Behind the hardware device, sits the ever-present protection of an online backup solution. It’s only for the event of a truly catastrophic event.

  • It must be inexpensive. It doesn’t need lots of sharing features (though they are nice) and it needs to be priced in such a way that the user is ok with the on-going expense. Probably no more than $10/month, if that.
  • It must be scaleable. Since the hardware component must be easy to scale, the online service must be able to keep up, with little or no direct effort from the user.
  • It must be absolutely secure. When it comes to security, perhaps nothing is truly absolute, but it must be as secure as possible so that people can trust it. In addition, the data must be physically secure: it should be stored in more than one geographic location so it is impervious to natural disasters.
  • It can’t have weird limitations such as a maximum file size of 5 GB That said, perhaps a little intelligence on the hardware side could get around a limitation like that…
  • It must be stable and have very limited downtime.

Wrap-up

A solution like this—done correctly—would solve backup problems for some time to come. It gives users access to data quickly, redundant local backup, and off-site protection. The beauty is that the software is irrelevent: users can use any software solution they like, e.g. Time Machine, SuperDuper!, Retrospect, FlyBack, or anything else.

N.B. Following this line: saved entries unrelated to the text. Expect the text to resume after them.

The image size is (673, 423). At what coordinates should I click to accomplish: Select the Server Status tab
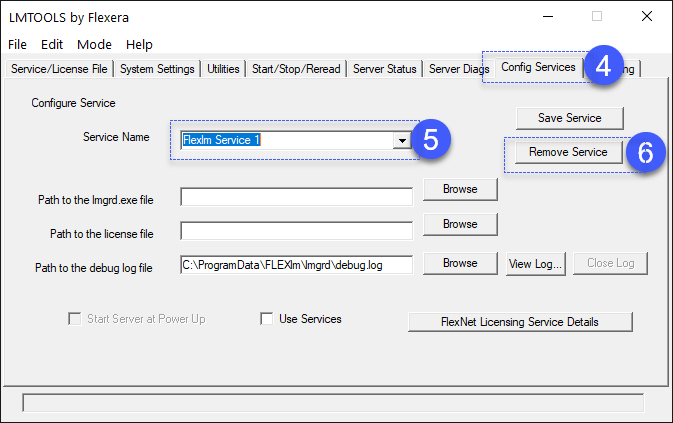(x=385, y=69)
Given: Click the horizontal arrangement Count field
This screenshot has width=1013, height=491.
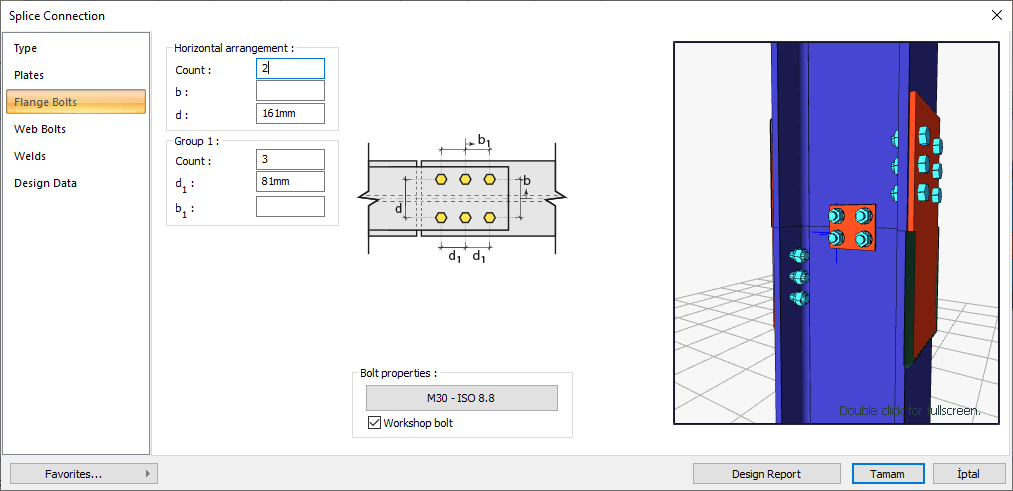Looking at the screenshot, I should [290, 69].
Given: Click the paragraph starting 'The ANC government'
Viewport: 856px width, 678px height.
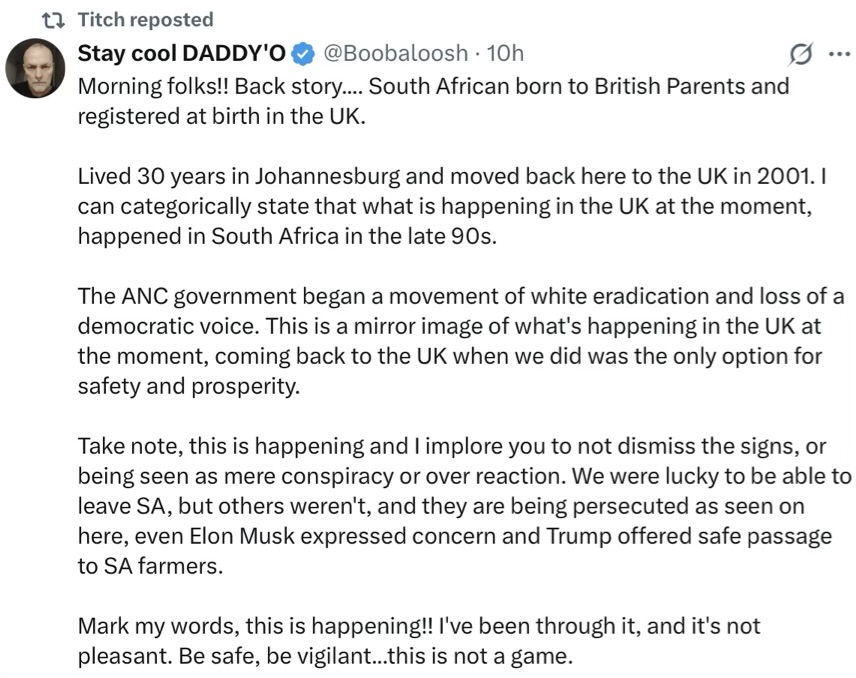Looking at the screenshot, I should click(461, 341).
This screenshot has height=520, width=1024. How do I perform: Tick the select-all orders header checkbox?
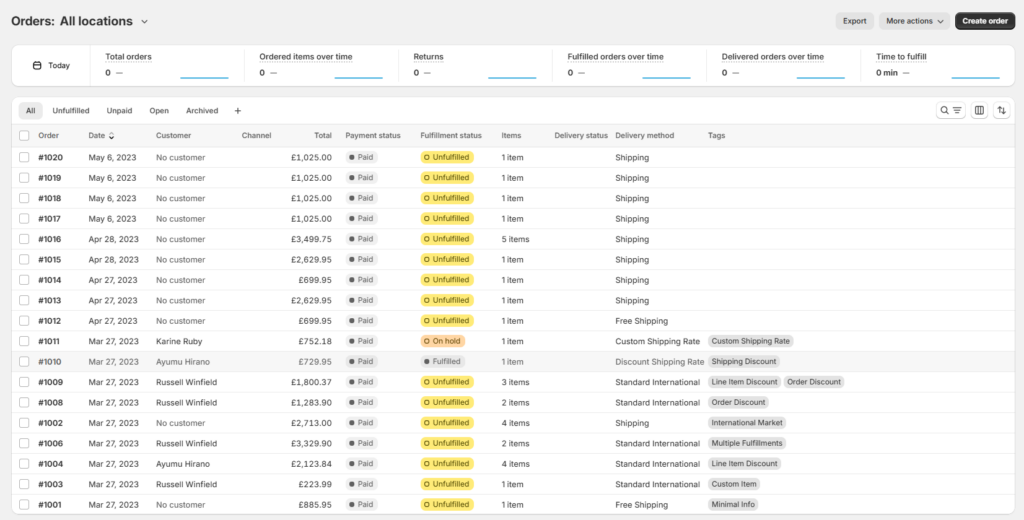pos(24,135)
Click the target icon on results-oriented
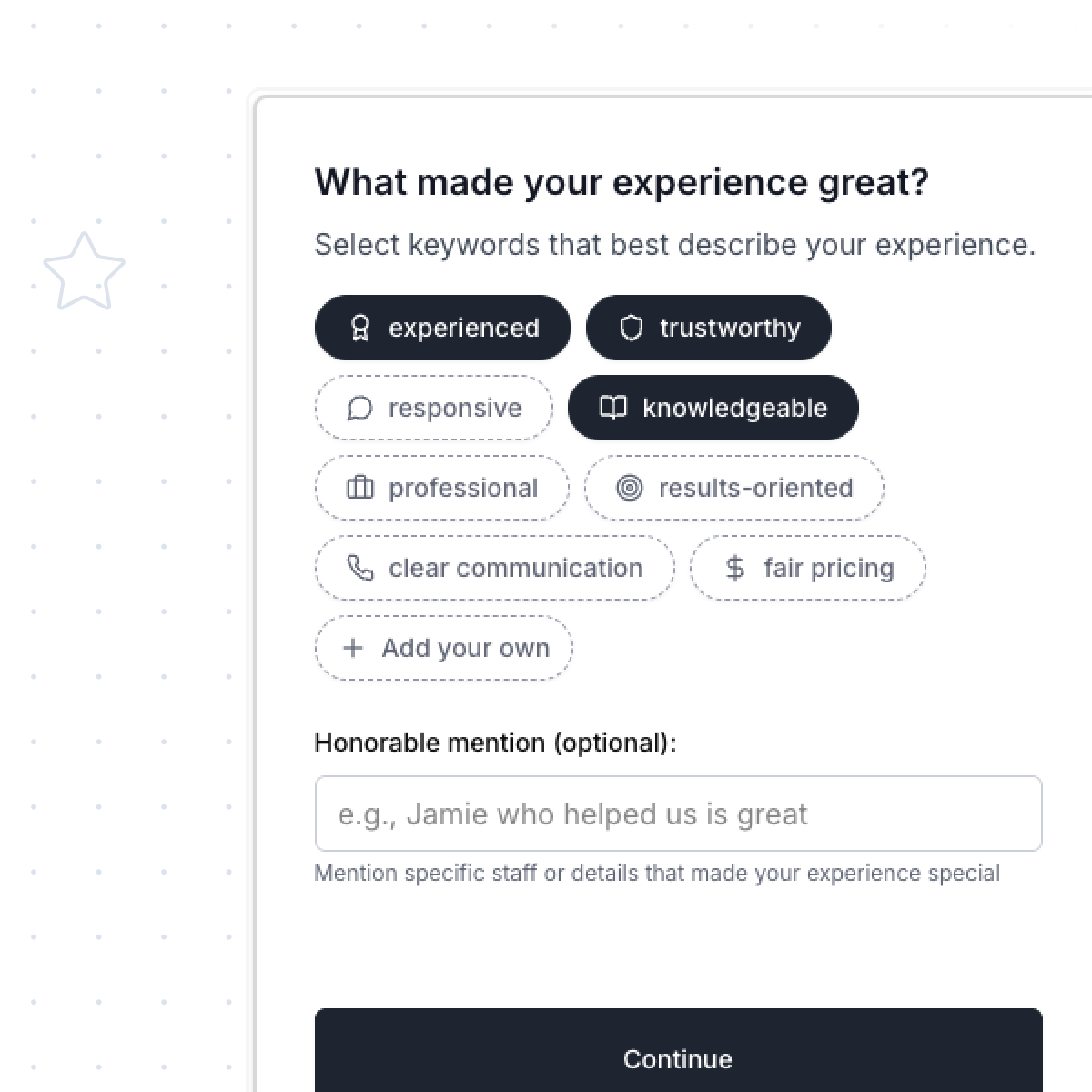 click(632, 488)
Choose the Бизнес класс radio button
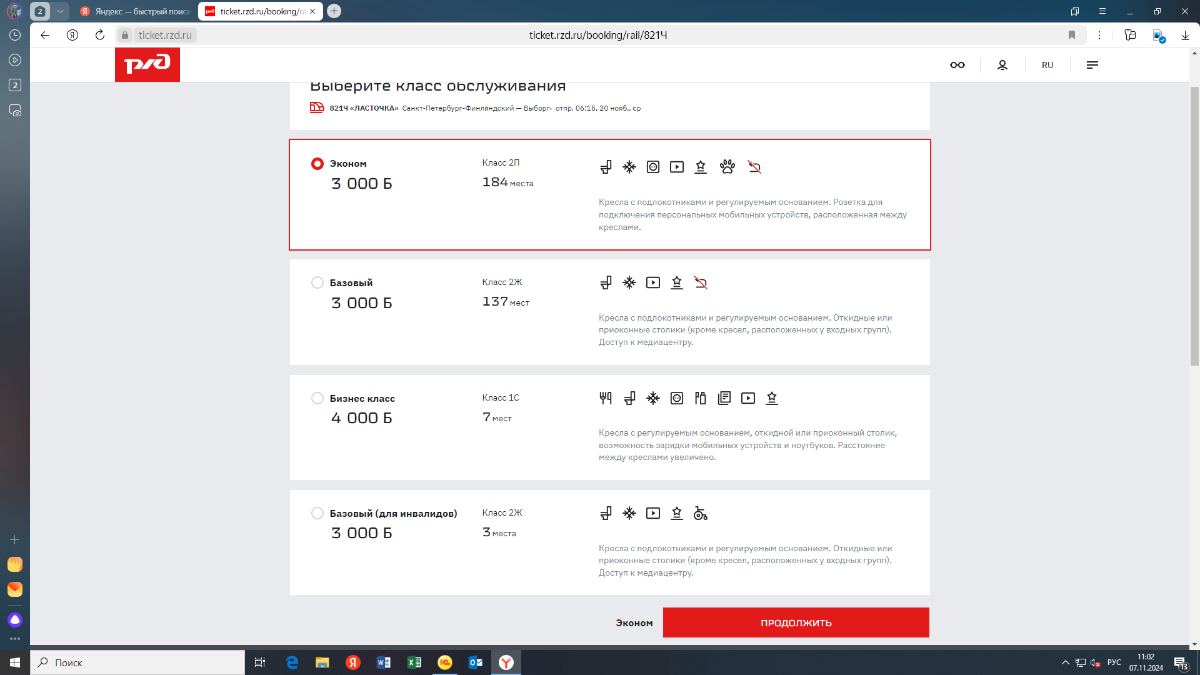1200x675 pixels. 318,398

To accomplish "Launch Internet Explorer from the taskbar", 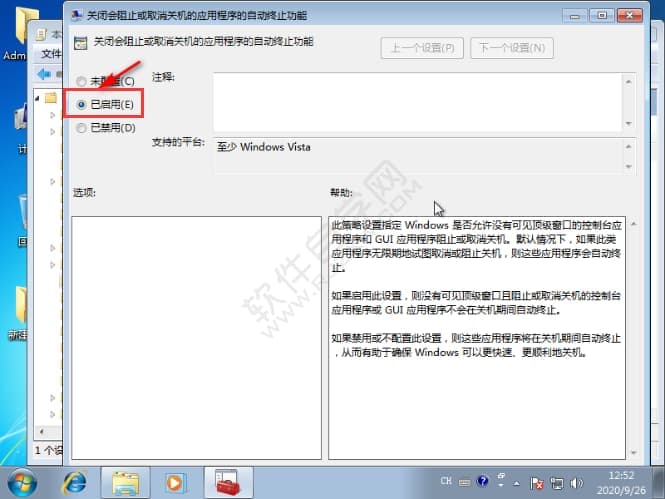I will click(74, 483).
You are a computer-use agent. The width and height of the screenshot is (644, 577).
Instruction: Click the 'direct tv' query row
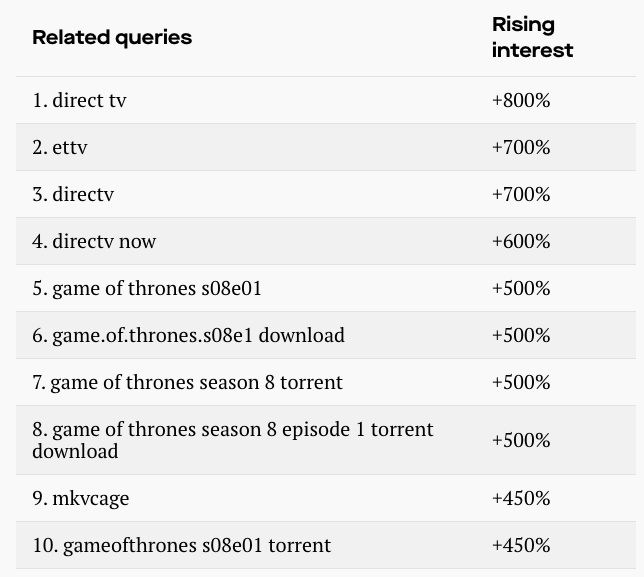(x=79, y=101)
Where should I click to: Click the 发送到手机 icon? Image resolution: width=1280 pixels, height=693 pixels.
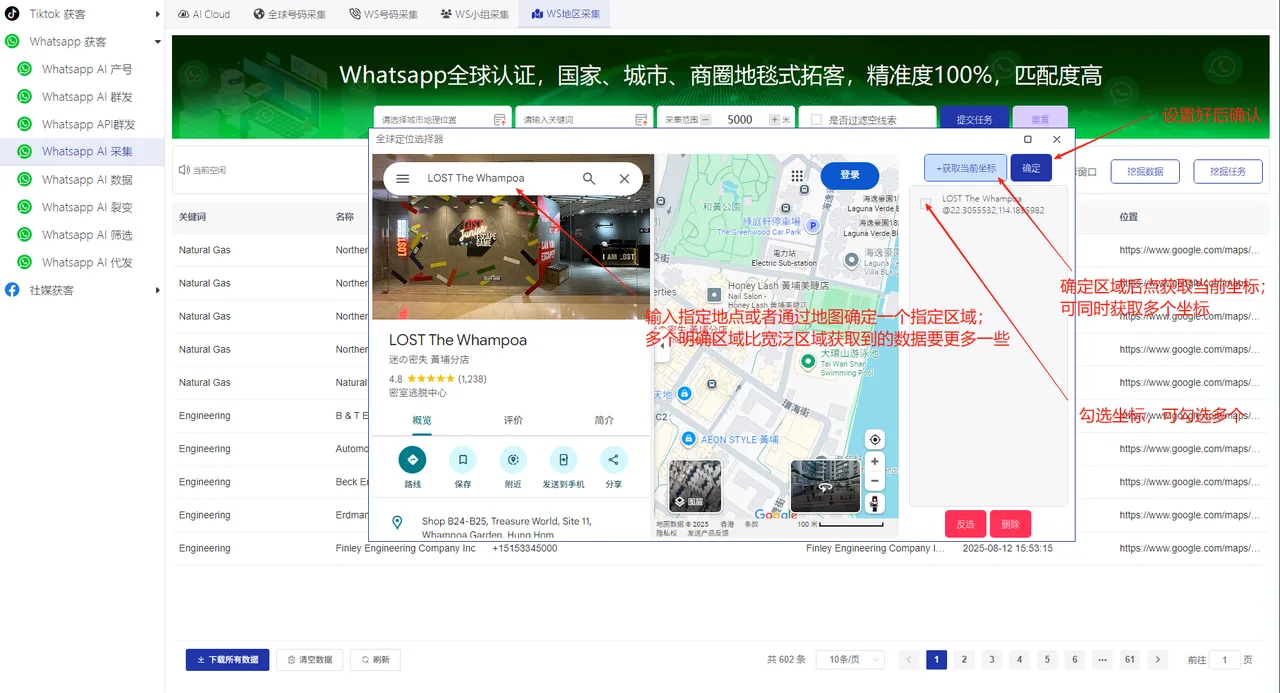[x=563, y=458]
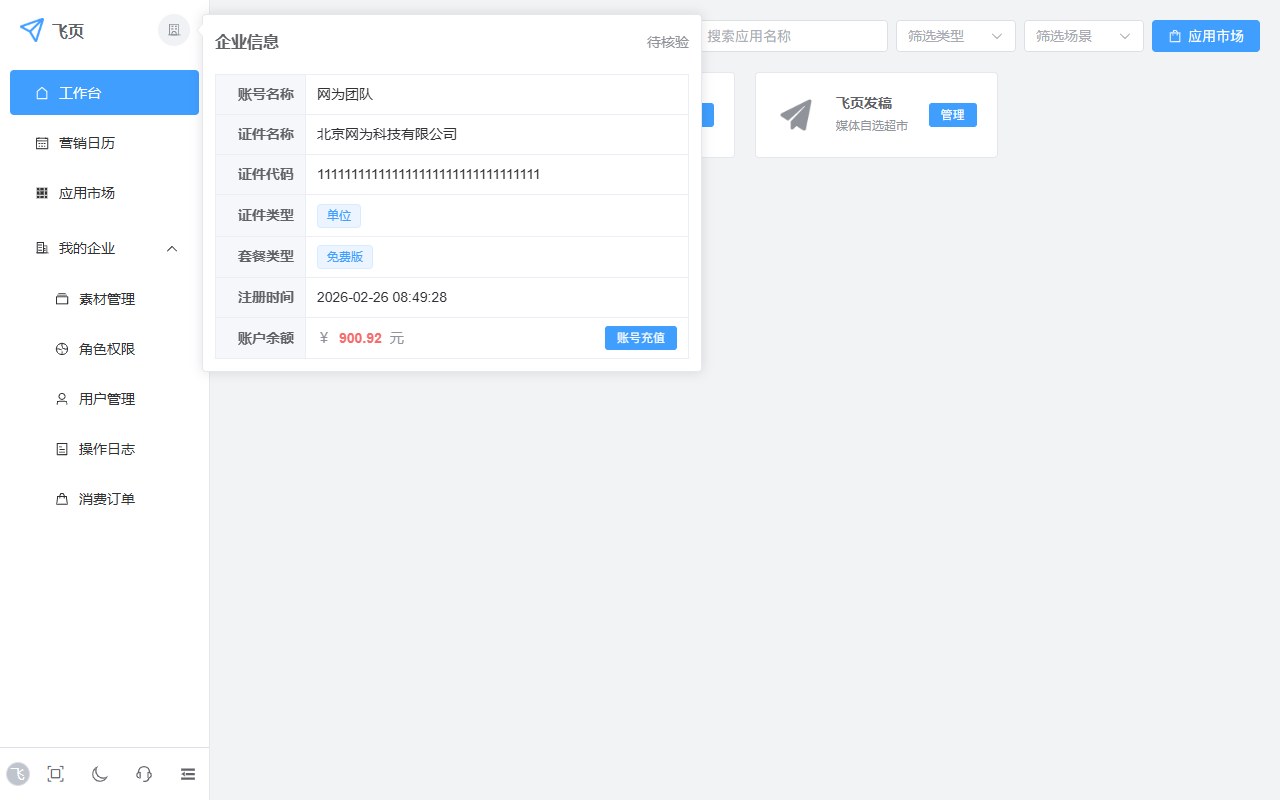Screen dimensions: 1280x800
Task: Open the 筛选类型 dropdown
Action: 955,35
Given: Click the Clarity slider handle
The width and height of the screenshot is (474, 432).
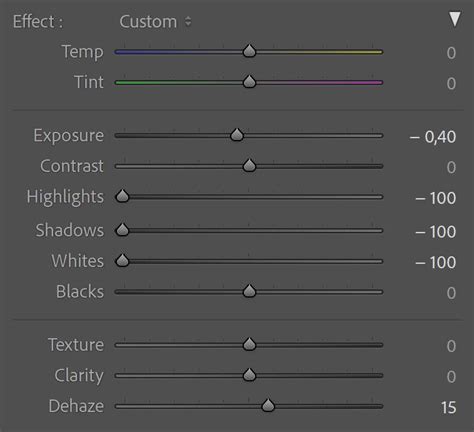Looking at the screenshot, I should [x=249, y=375].
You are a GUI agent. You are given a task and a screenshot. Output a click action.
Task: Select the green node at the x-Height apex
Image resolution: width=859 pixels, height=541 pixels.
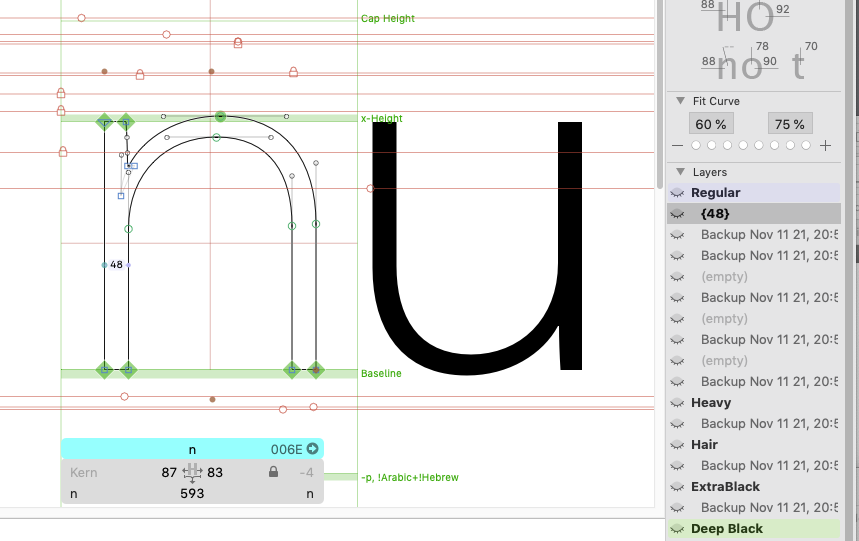pos(220,117)
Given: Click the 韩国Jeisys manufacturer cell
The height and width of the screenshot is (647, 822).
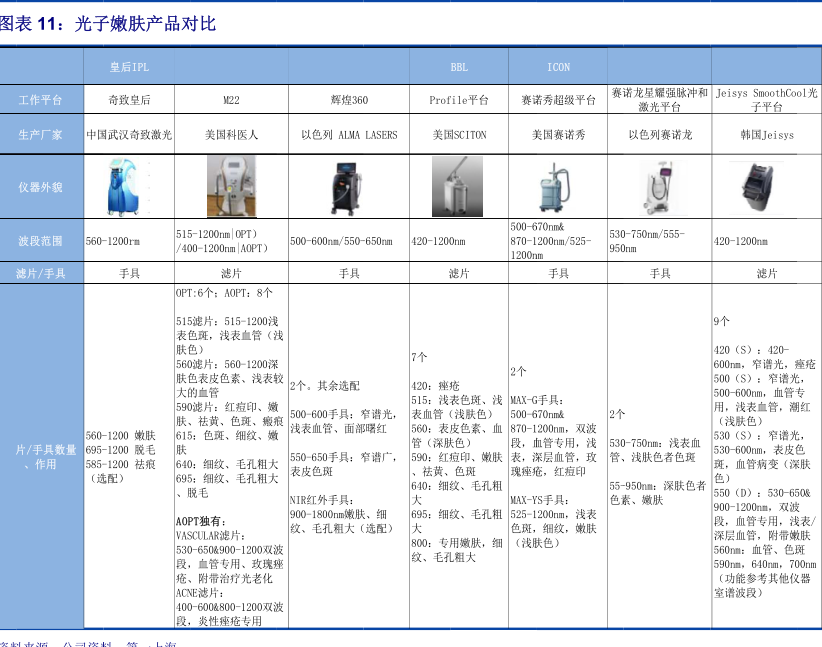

It might not be a product that everyone in the world would need, but it would be great for power users, professional or prosumer photographers, and just about anyone else that doesn’t have needs quite as high as video editor. Most importantly for me, I would buy one.

1 In this case, “hardware” can mean online backup services as well.
2 As someone that has woken up in the middle of a house fire and lived to tell about it, this is a bit of an ever-present threat in the back of my mind. A fire is a terrible thing, but losing all of your photos on top of it is icing on the suck cake. Plus, you never, ever, want to worry about grabbing things like that when evacuating. We are fortunate we live in a time where we can store things like photos off-site and still have access to them!
3 I swear, I’m not being paid for this. That said, offers are always welcome.
4 Obviously, it should be as forward-looking as possible. That said, if any potential future file-systems have specific hardware requirements that are unrealistic, they would have to be considered on a case-by-case basis.